* [WHAT TO WORK ON] Looking at the records below, please work out how many lines contain the word "logo" and give the number alone.

Saved entries:
Start of Block

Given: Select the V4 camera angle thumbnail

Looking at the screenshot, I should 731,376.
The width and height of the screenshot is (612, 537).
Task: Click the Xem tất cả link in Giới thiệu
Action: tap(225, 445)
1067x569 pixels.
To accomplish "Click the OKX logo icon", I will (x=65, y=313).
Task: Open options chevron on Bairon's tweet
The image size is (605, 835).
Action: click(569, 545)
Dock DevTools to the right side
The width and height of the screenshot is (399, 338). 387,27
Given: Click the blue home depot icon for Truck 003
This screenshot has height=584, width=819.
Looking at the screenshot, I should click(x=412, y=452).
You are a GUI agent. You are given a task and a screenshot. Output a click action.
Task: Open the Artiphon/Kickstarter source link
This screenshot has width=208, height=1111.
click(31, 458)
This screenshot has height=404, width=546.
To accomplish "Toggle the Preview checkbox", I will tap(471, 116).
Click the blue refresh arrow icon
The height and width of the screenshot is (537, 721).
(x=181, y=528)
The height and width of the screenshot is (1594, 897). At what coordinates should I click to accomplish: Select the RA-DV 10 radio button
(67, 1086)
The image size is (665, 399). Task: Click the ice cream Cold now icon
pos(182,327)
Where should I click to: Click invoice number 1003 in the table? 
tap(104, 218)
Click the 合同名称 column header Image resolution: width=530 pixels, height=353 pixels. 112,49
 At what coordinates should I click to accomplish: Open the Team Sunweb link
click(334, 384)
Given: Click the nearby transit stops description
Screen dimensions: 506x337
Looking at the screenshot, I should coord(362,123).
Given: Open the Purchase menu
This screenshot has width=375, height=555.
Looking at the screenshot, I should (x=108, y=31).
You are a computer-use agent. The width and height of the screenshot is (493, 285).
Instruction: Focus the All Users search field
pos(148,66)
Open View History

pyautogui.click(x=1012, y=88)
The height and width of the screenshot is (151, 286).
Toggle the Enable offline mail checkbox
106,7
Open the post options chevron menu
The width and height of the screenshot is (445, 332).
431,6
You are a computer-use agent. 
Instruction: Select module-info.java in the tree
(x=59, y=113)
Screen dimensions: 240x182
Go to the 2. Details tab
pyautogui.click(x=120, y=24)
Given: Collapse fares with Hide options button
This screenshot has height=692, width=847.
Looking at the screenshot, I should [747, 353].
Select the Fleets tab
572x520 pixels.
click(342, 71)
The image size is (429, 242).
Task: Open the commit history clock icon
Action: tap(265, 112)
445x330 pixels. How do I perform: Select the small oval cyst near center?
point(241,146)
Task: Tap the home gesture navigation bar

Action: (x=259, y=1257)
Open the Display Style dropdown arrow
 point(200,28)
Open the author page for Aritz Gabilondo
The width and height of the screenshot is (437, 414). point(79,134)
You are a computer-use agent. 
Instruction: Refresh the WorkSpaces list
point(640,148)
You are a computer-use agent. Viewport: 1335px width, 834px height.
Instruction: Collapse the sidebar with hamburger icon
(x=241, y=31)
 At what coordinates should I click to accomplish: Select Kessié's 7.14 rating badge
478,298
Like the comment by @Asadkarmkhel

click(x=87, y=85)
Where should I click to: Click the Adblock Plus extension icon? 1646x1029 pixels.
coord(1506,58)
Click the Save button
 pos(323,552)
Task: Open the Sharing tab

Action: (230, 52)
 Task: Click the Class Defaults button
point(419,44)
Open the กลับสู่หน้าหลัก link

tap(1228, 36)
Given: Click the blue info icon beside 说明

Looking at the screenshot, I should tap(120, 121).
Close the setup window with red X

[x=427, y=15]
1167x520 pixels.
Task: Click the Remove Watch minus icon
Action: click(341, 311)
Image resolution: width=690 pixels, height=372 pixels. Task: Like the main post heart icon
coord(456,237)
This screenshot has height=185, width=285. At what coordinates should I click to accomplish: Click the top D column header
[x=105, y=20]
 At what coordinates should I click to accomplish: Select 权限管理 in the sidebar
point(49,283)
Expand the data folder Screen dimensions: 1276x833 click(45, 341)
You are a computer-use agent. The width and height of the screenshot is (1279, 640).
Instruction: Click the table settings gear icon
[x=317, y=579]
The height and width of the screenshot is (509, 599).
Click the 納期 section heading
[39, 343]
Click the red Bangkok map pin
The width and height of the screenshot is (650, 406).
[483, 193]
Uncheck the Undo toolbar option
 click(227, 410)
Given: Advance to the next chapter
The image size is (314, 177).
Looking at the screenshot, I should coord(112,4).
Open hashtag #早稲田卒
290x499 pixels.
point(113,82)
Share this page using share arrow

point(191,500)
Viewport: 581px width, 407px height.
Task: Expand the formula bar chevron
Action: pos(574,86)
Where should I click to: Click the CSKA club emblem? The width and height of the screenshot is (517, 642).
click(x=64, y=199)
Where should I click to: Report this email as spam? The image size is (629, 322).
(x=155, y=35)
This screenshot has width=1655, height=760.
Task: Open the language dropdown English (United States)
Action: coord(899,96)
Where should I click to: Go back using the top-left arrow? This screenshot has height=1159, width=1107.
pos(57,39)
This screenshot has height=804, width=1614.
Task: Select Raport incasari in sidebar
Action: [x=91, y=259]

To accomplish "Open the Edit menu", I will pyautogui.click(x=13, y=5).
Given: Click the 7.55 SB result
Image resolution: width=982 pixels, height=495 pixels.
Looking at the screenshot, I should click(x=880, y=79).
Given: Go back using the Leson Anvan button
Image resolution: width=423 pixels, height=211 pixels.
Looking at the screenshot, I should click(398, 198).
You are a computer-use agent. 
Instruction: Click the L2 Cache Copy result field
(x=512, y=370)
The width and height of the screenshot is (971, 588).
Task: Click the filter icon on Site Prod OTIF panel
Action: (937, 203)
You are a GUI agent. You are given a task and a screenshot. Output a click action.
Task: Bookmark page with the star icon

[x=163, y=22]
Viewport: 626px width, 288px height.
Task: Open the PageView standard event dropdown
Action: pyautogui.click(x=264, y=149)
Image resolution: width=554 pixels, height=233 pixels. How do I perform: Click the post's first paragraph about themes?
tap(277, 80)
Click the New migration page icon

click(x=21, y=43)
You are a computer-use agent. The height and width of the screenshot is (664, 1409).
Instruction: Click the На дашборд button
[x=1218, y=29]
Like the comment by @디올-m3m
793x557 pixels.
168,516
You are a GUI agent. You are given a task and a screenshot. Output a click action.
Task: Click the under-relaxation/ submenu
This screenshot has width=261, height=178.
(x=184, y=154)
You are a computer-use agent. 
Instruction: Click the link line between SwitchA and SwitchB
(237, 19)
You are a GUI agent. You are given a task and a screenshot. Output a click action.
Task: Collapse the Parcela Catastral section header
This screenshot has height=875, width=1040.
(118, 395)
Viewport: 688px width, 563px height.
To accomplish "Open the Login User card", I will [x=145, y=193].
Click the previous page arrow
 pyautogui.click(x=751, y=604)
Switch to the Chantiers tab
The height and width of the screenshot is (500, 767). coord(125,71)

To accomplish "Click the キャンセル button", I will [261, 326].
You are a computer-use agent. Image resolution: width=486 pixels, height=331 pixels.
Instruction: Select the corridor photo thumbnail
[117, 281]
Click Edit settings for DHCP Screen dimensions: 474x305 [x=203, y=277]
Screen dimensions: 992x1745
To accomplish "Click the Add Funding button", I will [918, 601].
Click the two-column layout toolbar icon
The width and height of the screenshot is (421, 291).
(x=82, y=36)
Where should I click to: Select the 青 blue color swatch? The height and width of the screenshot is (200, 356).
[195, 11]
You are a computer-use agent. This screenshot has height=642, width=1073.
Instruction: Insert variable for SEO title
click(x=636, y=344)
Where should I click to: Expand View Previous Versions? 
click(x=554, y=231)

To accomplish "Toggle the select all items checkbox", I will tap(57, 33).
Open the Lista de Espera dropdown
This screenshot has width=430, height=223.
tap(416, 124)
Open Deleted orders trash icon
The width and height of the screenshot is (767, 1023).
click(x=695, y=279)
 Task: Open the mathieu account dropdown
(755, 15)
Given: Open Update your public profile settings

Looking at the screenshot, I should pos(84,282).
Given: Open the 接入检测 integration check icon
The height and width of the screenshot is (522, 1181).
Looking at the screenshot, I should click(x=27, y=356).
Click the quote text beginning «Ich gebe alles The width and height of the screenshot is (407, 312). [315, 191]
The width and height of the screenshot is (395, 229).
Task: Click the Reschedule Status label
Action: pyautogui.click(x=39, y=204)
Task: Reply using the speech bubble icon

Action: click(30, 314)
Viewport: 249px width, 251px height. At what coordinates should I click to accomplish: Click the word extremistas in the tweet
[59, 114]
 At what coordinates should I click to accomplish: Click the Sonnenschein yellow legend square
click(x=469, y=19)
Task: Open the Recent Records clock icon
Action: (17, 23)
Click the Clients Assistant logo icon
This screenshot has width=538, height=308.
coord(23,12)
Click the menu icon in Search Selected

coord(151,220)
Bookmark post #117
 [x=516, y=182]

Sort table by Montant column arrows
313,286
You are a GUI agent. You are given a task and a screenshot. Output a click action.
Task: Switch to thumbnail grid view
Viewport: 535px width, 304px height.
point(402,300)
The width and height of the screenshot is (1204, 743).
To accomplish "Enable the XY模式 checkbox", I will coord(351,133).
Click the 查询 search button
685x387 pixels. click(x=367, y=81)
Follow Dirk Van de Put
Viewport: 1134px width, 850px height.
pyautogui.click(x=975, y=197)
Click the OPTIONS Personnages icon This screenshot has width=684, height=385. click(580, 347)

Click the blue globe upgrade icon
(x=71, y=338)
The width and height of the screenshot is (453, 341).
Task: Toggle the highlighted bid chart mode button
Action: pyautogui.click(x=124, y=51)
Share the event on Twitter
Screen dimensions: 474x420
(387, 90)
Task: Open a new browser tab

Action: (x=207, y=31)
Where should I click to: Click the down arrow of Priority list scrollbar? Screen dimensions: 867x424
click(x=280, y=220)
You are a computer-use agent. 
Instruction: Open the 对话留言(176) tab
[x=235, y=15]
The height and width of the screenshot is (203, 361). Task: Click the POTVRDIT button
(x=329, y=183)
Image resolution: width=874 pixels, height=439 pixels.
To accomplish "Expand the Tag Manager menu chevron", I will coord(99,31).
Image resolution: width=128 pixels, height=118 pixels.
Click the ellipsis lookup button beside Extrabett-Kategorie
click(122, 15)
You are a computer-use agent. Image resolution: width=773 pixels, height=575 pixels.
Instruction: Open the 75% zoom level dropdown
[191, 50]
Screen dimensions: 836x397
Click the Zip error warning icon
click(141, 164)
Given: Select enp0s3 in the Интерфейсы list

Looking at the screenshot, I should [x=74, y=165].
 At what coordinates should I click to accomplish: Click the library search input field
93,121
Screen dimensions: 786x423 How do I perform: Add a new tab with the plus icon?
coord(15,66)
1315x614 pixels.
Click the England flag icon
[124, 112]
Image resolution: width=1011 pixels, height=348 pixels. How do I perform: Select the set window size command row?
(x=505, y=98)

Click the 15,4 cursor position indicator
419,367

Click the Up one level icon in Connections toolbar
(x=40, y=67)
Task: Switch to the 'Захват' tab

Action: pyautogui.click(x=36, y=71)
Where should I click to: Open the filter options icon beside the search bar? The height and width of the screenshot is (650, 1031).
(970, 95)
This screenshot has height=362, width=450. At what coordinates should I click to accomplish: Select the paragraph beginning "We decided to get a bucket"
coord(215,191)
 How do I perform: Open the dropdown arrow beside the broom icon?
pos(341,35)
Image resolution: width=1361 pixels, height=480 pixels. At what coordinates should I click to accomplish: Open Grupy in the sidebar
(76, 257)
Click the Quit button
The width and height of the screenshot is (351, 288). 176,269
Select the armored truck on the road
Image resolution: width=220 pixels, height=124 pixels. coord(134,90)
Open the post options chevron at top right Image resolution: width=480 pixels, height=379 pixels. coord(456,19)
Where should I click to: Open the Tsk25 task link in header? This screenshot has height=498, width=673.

End of Block

* [SOLUTION FOR THIS PROBLEM] 2